I never had a problem making simple rhymes. It always came real easy; I did it all the time. So when, in school, the teacher said, “Today, we will be writing verse,” I lept for joy and grabbed my pen, while other students cursed.
It’s also one of the many reasons I love The Princess Bride. The following scene left me splitting my side.
But when it comes to the more complicated kind, my poetry skills fall way behind. Like just today, I read a piece that was slicker than butter in bacon grease. Yet, try as I might to comprehend it, it was too aloof for me to apprehend it. It seemed to make absolutely no sense, like putting a cat inside a fence. However, I knew, it wasn’t the poet; I was simply naive, as my comment doth show it.
I thought and I thought, I wrought and I wrought, until a moment of inspiration! “I know what,” I thought to myself, “I’ve too much preparation!”
I must start with a premise, a theme, or current event, then write with philosophic self-aggrandizement.

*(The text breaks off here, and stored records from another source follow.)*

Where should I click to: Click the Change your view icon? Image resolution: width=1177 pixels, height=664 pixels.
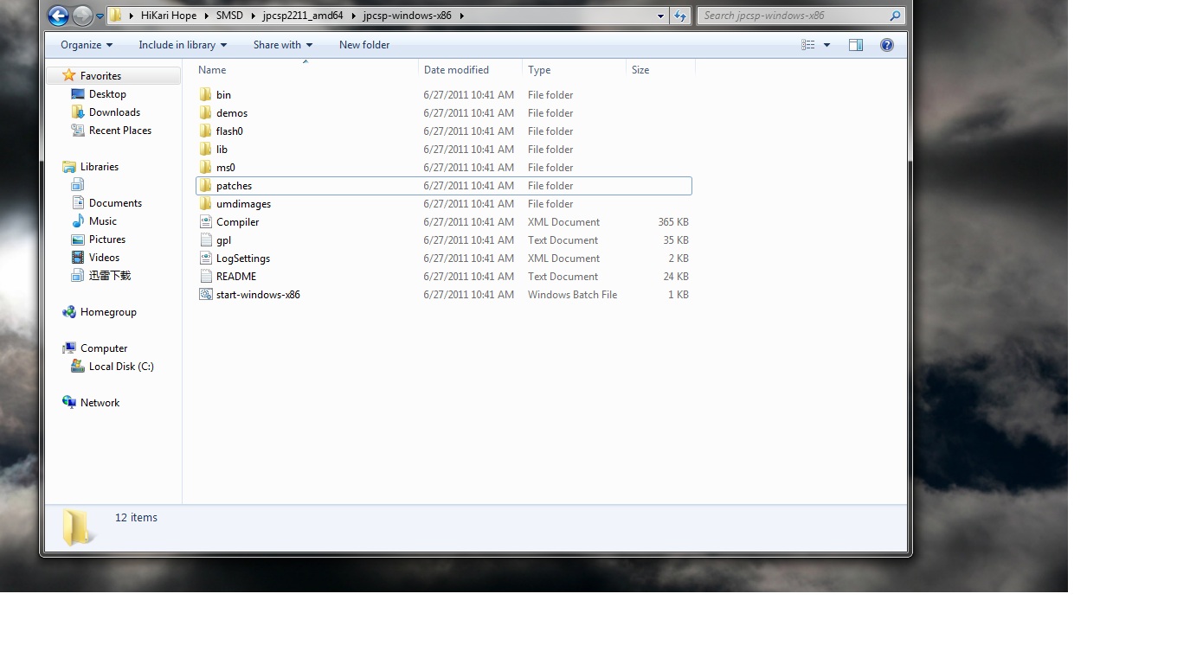coord(807,45)
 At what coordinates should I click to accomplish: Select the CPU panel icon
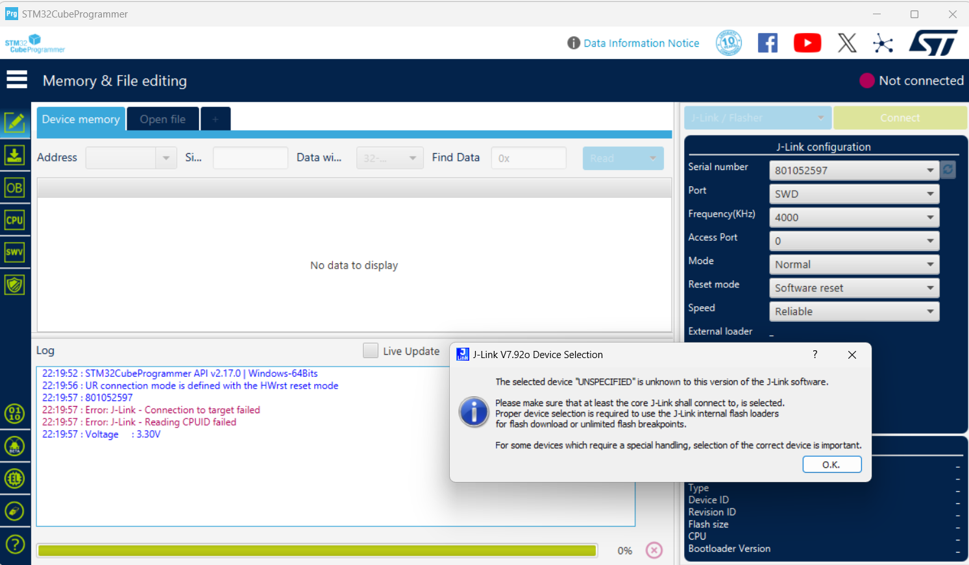[x=16, y=219]
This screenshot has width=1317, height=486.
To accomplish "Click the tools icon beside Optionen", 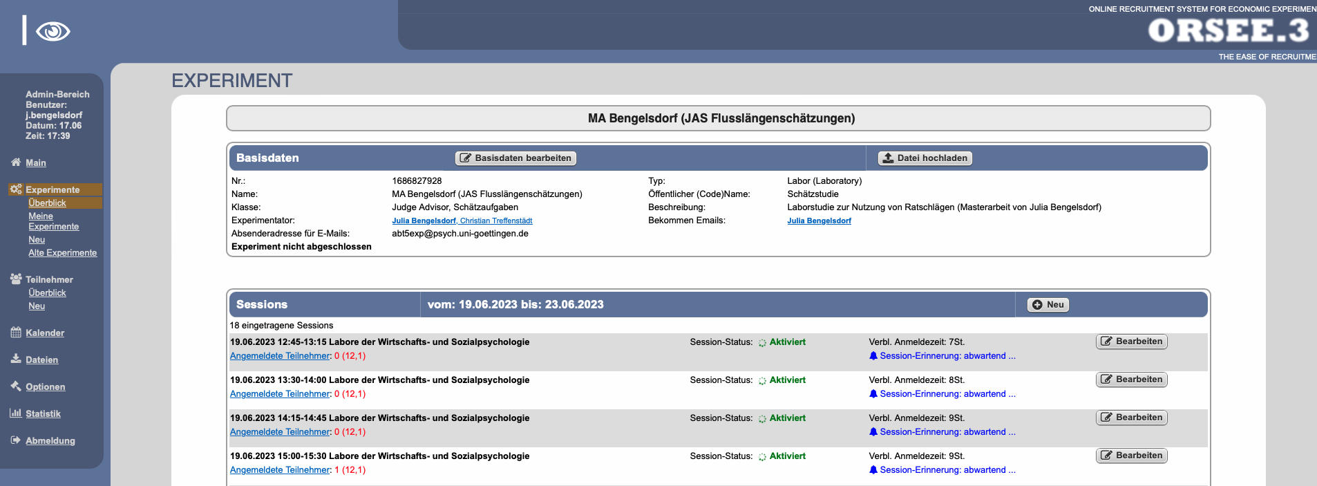I will click(16, 386).
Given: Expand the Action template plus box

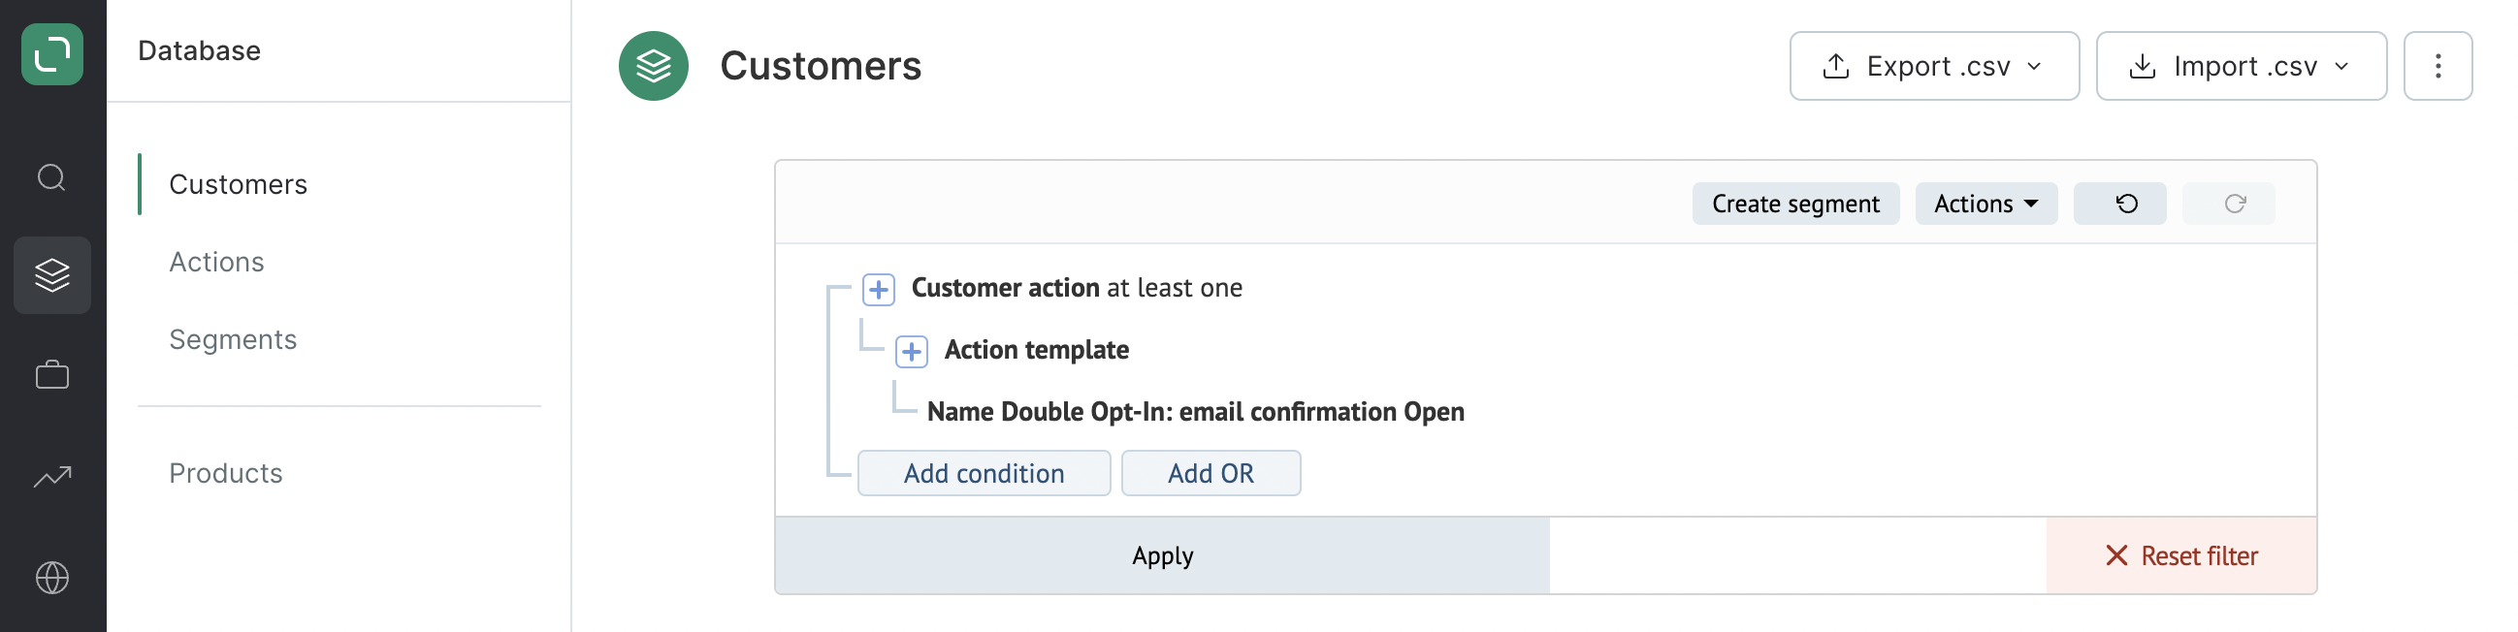Looking at the screenshot, I should click(911, 351).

It doesn’t matter if there’s no rhyming or detectable meter. All one really needs are random thoughts, the more confusing the better.

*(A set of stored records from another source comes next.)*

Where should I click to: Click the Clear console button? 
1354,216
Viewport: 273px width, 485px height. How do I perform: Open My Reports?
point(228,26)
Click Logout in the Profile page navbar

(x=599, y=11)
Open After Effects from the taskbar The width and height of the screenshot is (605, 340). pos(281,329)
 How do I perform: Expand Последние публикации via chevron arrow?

Heck, what makes it even better is when the poet refuziz to conform to societal norms, standard: punctuation, & ^ CAPitalization rules? get it?
Therefore, if you’ve yet to see through it, my theory is really that anyone can do it.
Fourteen cookies on a cooling sheet, lying there, cooling there.
Fourteen, cookies. Numbers on a sheet. Only numbers.
Why must the raindrops fall from clouds? Are not oats round?
Hot. Cool. And now the bed is hot, too. The silence is dephning.
Meet me in St. Louis, if Louis is really that saintly. Did he play the trumpet?
Fourteen notes, like fourteen cookies, falling like spit from a trap.
Eat them! Do not lick them! They have cooled.
And when you have eaten them, you’ll turn your back on them.